L’usanza del ceppo di Natale, ossia l’antica tradizione di far bruciare un grosso tronco nel camino dalla vigilia di Natale fino a Capodanno ha origine dalla frase della Bibbia” dal ceppo nascerà il virgulto” cioè Gesù Cristo, anche se la tradizione prima di divenire cristiana era pagana, infatti, il ceppo si bruciava con l’incomincio del solstizio d’inverno che decretava la nascita del nuovo anno. Il fuoco simboleggiava il sole e la vita, il consumarsi del tronco simboleggiava la fine del vecchio anno con tutti gli eventi negativi che aveva rappresentato. La scelta del ceppo era fatta in modo tale che il legno fosse molto duro e potesse bruciare fino a Capodanno. La modalità di accensione del ceppo e la tipologia di ceppo variano da regione a regione, in Toscana si usava un grosso ceppo di quercia che bruciava tutta la notte della vigilia di Natale, i bambini prima di ricevere i doni recitavano l’Avemaria del Ceppo che recitava:
Ave Maria del Ceppo,
Angelo benedetto!
L’Angelo mi rispose
Ceppo mio bello, portami tante cose!
ed era riacceso ogni sera fino all’Epifania per scaldare il Bambino Gesù.
Il ceppo era anche segno di ospitalità cosi ad esempio a Genova era offerto al Doge nella cerimonia pubblica del “confuoco” dalle genti che abitavano in montagna. Il Doge versava sul ceppo vino e confetti in segno di abbondanza. In Puglia, bruciare il tronco significa eliminare il peccato originale, mentre in Abruzzo si fa bruciare il ceppo con altri dodici ceppi più piccoli che simboleggiano Gesù e gli apostoli ed il vino rappresenta il sangue di Gesù.
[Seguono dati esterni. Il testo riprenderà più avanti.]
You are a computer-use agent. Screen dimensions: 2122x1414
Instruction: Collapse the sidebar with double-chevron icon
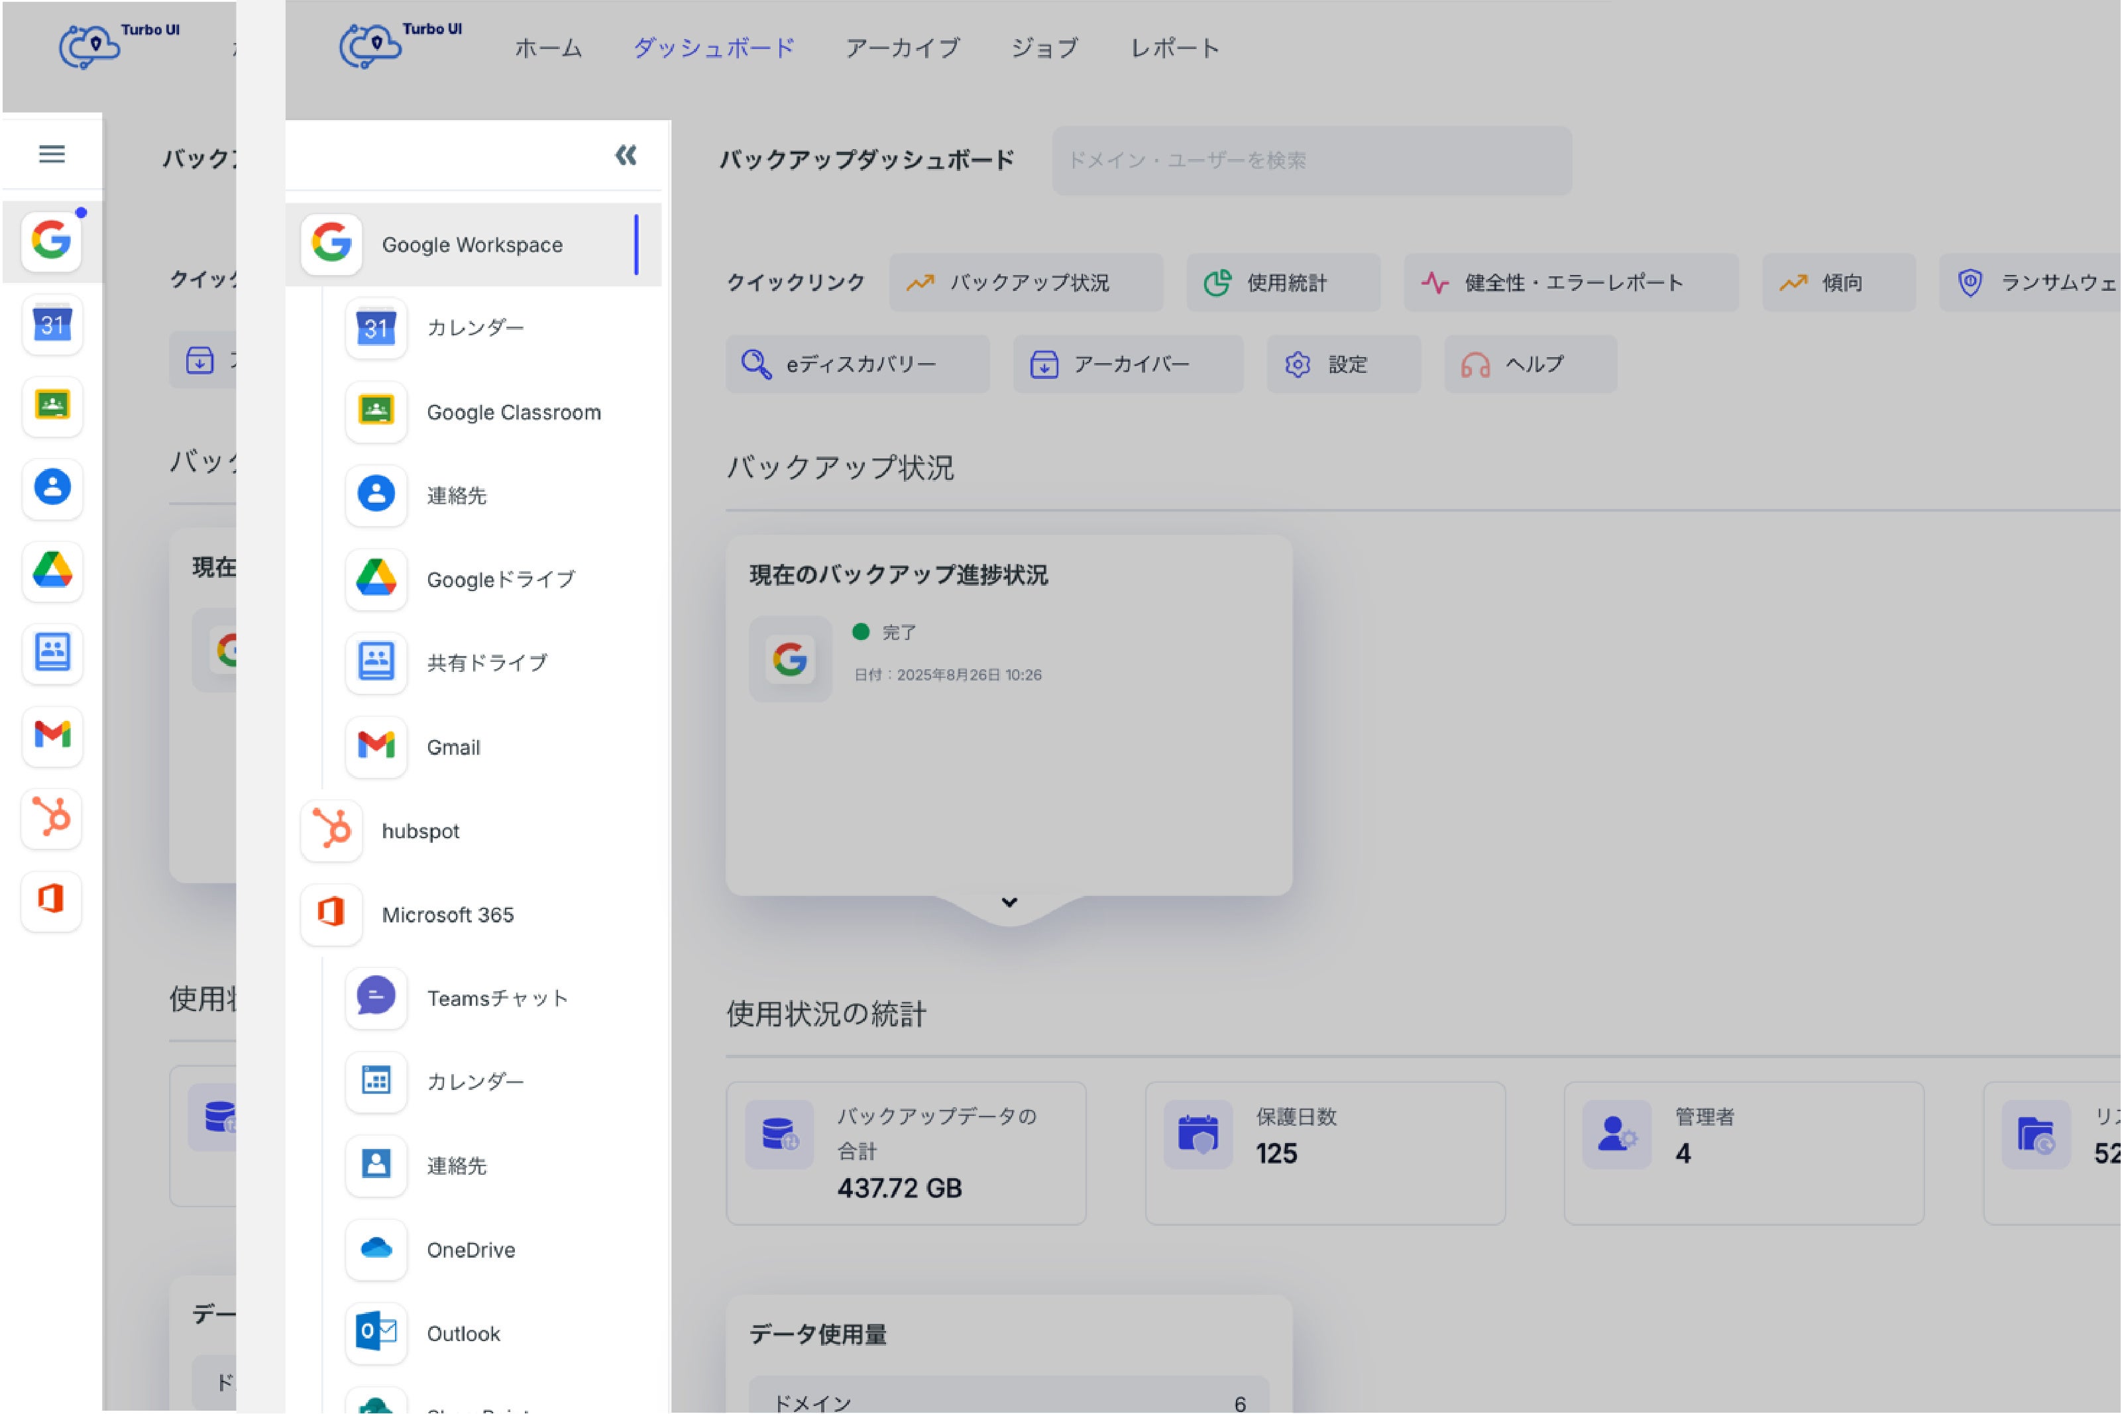coord(626,155)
In altre zone dell’Italia centrale un tempo si faceva bruciare un ceppo di ulivo fino ai primi di gennaio e le ceneri venivano sparse sui campi come auspicio di buon raccolto. A Isernia il capofamiglia benedice il tronco con l’acqua santa mentre i familiari gridano “Viva Gesù”.
Da questa tradizione deriva anche la tradizione pasticcera di preparare il” Tronco di Natale” col pan di spagna e cioccolato.